Atharvaa plays a young man who is good at most things, except telling a girl that he loves her. This keeps happening on loop till the end, with Preity Mukhundhan and Kayadu Lohar as the women of his affections. The angle about pining for someone gets tiring after a point, but a bright cast and some big-time humour help get the movie across the finish line. That’s the quick review. A more detailed analysis follows, and it may contain spoilers.
For most of the duration of the first half, Idhayam Murali is a solid entertainer. Director Aakash Baskaran (who also wrote the screenplay with S Ramana Girivasan) has clearly worked hard to make this movie a “theatre experience”. It has rich production values and Thaman’s catchy music is like a trampoline that the scenes keep bouncing on. And there’s the fun of spotting actors and influencers in practically every part. Everyone is a known face. Jonita Gandhi plays a schoolteacher. Thaman plays the hero’s friend. There’s ‘Parithabangal’ Sudhakar, Niharika NM, FEFSI Vijayan, along with Fahadh Faasil and Malavika Mohanan. Even the “bit roles” usually played by junior artists are played by someone we know. Babloo Prithveeraj, for instance, plays an MLA’s enforcer who appears in just one action scene. Best of all is the cameo by Chinni Jayanth that is a reminder of Idhayam, in a train-station scene recreated from that 1990s blockbuster.

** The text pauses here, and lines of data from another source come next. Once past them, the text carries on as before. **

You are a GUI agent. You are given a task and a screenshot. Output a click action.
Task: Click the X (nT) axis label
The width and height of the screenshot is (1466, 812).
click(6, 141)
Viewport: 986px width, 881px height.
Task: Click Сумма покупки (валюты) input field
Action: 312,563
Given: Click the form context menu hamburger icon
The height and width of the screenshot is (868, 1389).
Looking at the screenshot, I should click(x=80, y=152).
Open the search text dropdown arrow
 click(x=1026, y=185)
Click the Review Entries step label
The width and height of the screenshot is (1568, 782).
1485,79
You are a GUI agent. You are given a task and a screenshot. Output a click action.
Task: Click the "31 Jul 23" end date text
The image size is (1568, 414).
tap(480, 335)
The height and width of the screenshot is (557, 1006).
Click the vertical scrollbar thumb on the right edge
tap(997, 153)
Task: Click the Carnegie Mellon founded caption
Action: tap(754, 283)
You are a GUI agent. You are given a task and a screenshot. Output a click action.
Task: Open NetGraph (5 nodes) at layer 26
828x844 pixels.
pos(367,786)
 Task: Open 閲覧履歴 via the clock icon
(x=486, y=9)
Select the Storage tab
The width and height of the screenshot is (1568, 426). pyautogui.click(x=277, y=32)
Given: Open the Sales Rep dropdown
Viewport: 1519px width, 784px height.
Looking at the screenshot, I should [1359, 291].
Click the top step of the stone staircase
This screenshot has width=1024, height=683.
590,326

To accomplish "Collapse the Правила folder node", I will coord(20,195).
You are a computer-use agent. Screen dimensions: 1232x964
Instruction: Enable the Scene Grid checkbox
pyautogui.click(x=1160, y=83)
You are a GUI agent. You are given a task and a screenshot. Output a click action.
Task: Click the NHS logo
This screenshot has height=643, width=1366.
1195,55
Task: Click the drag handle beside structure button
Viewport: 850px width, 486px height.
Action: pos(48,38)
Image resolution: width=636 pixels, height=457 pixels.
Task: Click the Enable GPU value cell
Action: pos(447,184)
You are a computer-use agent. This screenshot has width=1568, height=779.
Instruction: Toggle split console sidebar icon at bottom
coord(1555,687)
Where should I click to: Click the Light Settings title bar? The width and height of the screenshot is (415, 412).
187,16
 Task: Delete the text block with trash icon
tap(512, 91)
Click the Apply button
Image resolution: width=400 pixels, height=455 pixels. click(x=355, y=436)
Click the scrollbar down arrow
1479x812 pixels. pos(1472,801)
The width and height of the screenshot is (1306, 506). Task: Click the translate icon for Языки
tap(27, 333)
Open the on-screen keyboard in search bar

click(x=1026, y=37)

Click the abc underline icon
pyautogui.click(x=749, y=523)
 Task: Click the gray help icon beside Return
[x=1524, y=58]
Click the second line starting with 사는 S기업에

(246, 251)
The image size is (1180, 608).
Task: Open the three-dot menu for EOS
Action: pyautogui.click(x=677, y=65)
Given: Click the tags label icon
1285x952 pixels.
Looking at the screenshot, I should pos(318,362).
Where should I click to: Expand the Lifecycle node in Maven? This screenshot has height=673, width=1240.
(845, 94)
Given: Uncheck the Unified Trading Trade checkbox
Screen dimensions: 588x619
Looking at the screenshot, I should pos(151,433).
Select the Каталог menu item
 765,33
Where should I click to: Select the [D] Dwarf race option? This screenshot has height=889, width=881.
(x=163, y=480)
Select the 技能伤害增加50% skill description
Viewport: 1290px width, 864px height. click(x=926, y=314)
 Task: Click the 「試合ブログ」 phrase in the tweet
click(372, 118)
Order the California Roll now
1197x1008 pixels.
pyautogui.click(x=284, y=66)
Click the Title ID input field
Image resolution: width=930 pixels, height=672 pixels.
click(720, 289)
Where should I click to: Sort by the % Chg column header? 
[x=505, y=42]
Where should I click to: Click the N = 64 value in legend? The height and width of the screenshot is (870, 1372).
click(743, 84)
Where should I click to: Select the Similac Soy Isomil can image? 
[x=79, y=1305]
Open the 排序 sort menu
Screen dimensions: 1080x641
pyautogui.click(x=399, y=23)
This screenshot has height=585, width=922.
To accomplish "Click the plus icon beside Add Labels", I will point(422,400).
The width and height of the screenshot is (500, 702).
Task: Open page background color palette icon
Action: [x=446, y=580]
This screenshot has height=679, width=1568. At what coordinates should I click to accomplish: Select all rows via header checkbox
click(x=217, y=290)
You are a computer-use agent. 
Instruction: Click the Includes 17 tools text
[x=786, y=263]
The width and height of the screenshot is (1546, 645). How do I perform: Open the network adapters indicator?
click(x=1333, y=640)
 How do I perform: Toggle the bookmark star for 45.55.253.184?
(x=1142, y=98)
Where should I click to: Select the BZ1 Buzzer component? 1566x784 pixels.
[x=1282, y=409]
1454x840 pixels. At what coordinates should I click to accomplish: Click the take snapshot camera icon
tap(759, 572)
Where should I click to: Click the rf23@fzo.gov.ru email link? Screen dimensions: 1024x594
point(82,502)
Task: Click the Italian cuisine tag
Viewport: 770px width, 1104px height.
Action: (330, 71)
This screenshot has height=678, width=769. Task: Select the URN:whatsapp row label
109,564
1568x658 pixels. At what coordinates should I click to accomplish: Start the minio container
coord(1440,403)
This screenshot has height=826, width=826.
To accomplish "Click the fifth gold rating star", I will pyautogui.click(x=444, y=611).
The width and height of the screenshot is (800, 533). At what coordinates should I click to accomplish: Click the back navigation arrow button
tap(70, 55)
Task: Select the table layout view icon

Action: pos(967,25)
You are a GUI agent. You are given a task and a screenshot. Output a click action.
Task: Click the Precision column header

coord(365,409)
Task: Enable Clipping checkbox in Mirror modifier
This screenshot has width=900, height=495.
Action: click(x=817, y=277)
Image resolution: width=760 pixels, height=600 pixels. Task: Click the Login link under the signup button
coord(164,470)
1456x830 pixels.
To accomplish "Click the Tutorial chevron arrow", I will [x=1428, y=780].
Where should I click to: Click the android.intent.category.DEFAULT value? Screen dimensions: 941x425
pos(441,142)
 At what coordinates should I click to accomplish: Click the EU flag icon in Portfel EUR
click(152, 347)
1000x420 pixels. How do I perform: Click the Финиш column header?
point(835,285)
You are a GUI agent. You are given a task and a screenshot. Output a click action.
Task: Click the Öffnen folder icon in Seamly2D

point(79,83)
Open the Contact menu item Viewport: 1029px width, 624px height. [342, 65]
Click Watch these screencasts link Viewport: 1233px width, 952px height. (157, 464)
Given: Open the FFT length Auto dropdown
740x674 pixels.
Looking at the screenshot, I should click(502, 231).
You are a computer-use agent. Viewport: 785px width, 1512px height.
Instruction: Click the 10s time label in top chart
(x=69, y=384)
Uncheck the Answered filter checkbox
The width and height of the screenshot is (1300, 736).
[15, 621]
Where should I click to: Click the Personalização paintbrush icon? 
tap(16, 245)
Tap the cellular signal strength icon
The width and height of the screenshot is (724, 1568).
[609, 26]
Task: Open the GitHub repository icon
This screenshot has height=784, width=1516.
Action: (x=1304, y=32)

And there’s a reason for that cameo. The story revolves around Idhaya, played by Atharvaa as the modern-day incarnation of the character Murali played in Idhayam. This version, though, is not a complete introvert. He can sing, hang out with guys and girls, crack jokes, and even crack a beer bottle on someone’s head when that someone angers him. It’s just that he cannot say “I love you” to the girl he is in love with. In the case of Murali in Idhayam, we travelled with his loser-dom. We empathised with him. Here, I wish they had given the otherwise studly Idhaya a reason for his shyness and hesitation in that one particular department. Some of you will say that there are guys like that. I know. But there’s a difference between whether something is possible in the real world and whether it seems plausible on the big screen. Somehow, the big, extroverted nature of the filmmaking did not make me buy that Idhaya was that much of an introvert.
Instead, I felt that they were using this trait to keep dragging the movie through its punishing runtime of two hours and forty-five minutes. Idhaya meets the character played by Preity Mukhundhan. He is tongue-tied. He fails to tell her what he feels for her. Idhaya meets the character played by Kayadu Lohar. He is tongue-tied. He fails to tell her what he feels for her. Idhaya meets the character played by Preity Mukhundhan a second time. He is tongue-tied. He fails to tell her what he feels for her. By then, some exasperation may have set in for some viewers, especially given that these are all “love at first sight” situations. There’s no major writing behind the characters, who all have one note to hit. This would have been fine in an easy-breezy rom-com. But Idhayam Murali wants to get serious at times, and yet it keeps cracking self-aware jokes that tell us not to take the film seriously. There’s a bit of a personality disorder here. The film feels weightless. It’s one thing to not want to make a melodrama. But the flip side is that we never truly feel for Idhaya’s plight.
Up to the interval point, the scenes flow into each other smoothly. We think an action scene is just a macho excuse for the hero to flex his muscles. But no! This leads to him being taken to a hospital, where he meets his next “love at first sight” crush. But the second half gets contrived and “cinematic”, with barely convincing plot points like the one where Idhaya goes to the US in pursuit of a girl after getting engaged to someone else. We get conveniently overheard conversations and a convenient scene where Idhaya runs through airport security and ends up near the runway where yet another undeclared “love at first sight” is taking off in a plane. But Atharvaa is solid, Preity is solid, and the bright cast and the humour keep us watching. If the director knows one thing, it is this. Keep throwing gags at the audience, and they will forgive most of your sins.
And that’s where Idhayam Murali scores. There are very funny scenes like the one where a class clown solves a problem in tuition class. There are many, many amusing stretches like the one where Idhaya and his friends think they are the only ones invited to a birthday party, and find that even their tuition teacher is there. The 1990s nostalgia stretch with a bunch of kids is lovely. They think kissing results in pregnancy. Again, we laugh. But in her one big scene that encapsulates the crux of the story, Kayadu Lohar shows us what this film could have been. The character she plays has also been unable to express her love. She finally unburdens herself in a most unexpected place during a most unexpected encounter with her former crush. Kayadu is magnificent, her every little expression, her every tear, her every intake of breath building up to the point that some things should never be held back. Had Idhaya been given a few such moments, Idhayam Murali might have been something else. As a member of the audience, I do want to have fun. But I also want the film to explore the topic it’s taken up. Still, I guess one objective out of two is comfortably cleared, and that’s not a bad result!